← Back to projects
Virtue

Virtue

A modular Python framework for building an always-on, multimodal personal assistant that can see, hear, speak, and control devices. It integrates OpenAI Assistants with Google STT, ElevenLabs TTS, LIFX smart lighting, webcam eye-contact triggers, and real-time Pygame visualizations into a single event-driven system.
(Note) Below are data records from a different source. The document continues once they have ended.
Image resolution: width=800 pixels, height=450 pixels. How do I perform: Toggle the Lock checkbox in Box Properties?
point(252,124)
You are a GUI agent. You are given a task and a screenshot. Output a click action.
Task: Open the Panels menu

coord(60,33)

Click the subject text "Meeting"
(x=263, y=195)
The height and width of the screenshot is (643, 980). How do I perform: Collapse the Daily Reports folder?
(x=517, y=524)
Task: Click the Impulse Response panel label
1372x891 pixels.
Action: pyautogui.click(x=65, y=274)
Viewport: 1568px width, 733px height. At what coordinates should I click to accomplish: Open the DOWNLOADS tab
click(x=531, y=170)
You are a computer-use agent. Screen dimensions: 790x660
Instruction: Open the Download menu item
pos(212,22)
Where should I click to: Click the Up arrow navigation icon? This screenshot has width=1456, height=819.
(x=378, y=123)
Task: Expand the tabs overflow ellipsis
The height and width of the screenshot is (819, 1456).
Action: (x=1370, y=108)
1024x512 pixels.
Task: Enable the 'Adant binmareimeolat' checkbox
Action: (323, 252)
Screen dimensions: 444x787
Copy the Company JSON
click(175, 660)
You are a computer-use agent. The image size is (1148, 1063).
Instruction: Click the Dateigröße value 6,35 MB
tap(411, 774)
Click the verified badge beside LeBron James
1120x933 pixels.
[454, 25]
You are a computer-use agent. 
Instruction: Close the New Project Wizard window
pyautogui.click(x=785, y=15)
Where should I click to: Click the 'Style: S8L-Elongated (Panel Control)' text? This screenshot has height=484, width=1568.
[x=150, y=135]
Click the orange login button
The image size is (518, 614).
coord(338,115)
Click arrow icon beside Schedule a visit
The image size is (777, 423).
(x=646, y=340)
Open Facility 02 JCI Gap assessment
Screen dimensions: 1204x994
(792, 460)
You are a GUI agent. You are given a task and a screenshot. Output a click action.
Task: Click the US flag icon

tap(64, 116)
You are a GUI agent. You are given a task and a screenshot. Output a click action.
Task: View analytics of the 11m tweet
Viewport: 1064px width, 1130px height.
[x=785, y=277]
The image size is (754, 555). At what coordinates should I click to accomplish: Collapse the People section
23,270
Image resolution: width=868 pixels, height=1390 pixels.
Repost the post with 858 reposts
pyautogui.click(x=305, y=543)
Prototype Updated 7/21/2024
pythonsimulation

Overview

VIRTUE is an experimental framework for building a multimodal personal assistant that feels more like a “character” than a utility. It combines large language models, speech recognition, high‑quality text‑to‑speech, a device integration layer, and real‑time visualizations into a single loop: listen → understand → act → speak → visualize.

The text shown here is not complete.